Gene expression analysis of Peyers patches after infection of C57BL/6 mice with Yersinia enterocolitica. Mus musculus

Orogastral infection of mice with Yersinia enterocolitical leads to HIF-1 alpha activation.To elucidate whether this HIF-1 alpha activation also results in a HIF-1 dependent gene programming, the transcriptomes from Peyers Patches of uninfected and Yersinia enterocolitica infected mice were analyzed by means of of microarray analyses using Affymetrix GeneChip probe arrays (MG-U74Av2). In total, 288 genes were differentially regulated three day after infection in PP compared with the expression of uninfected control mice.
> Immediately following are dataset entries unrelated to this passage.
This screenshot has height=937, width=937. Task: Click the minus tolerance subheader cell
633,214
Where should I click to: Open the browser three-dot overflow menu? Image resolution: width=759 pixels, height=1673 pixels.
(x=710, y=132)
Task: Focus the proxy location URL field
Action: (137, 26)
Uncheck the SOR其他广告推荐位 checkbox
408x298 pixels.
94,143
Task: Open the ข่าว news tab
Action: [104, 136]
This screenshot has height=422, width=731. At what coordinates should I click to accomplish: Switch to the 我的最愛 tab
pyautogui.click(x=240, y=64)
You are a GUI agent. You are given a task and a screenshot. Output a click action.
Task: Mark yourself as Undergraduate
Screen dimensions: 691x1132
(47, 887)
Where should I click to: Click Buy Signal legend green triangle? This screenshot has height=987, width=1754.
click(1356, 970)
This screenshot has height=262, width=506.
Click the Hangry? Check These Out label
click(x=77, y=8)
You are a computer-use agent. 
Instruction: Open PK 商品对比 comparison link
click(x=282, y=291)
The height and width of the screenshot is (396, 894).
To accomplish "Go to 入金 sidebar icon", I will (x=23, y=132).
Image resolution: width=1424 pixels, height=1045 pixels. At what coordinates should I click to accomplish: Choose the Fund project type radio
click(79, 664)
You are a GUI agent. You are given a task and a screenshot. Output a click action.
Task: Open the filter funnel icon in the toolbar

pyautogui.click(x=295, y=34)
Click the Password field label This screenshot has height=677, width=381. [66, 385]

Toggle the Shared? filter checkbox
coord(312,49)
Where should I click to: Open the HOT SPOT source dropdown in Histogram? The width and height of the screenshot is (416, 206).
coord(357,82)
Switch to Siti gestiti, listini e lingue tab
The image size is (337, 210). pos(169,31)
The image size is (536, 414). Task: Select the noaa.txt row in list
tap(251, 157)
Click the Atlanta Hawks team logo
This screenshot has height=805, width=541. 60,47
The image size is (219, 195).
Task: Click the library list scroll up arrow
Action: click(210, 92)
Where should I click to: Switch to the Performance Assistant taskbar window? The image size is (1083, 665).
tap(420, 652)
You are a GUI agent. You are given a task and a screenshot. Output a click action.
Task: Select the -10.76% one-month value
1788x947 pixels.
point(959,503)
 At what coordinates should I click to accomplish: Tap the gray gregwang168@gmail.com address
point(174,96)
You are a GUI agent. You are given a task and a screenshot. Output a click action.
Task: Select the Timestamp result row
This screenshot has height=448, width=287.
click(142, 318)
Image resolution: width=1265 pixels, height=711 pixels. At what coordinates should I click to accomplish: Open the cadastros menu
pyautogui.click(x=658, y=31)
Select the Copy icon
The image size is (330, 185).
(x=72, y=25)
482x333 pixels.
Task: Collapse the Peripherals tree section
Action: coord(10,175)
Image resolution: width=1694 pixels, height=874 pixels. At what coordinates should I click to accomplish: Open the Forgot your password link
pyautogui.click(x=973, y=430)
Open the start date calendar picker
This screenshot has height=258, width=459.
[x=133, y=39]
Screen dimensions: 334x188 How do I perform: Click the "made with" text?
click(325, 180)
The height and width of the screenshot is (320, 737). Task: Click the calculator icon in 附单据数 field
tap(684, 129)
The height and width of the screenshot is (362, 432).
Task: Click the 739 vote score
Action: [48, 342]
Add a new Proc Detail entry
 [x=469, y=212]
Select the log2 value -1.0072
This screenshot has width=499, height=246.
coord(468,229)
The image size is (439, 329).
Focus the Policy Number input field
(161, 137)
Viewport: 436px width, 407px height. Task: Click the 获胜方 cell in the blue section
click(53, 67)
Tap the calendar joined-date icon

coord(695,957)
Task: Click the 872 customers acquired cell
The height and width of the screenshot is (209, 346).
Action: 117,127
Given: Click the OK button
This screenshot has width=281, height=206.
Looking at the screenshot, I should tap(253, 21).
Of these 288 genes, 217 were found to be differentially upregulated and from these, 14 genes ( 6.5% of all upregulated genes) are well described to be regulated via HIF-1. These data indicate that orogatral infection with Y. enterocolitica results in HIF-1 dependent gene programmning Keywords: Time course Overall design: Per group five C57BL/6 mice were infected orogastrally with 500 Million Yersinia enterocolitica. 1 and 3 days after infection, Peyers Patches were removed and total RNA was prepared. In parallel, RNA was isolated from uninfected mice. The generation of fragmented cRNA was performed following the manufacturers instructions and used for hybridization onto GeneChip arrays MG-U74Avs2. Analysis of microarray data was performed using the Affymetrix Microarray Suite 5.0, Affymetrix Mining Tool 3.0. A median signal log2 ratio (SLR) grater than 1.5 or less than -1.5 was considered a significant change.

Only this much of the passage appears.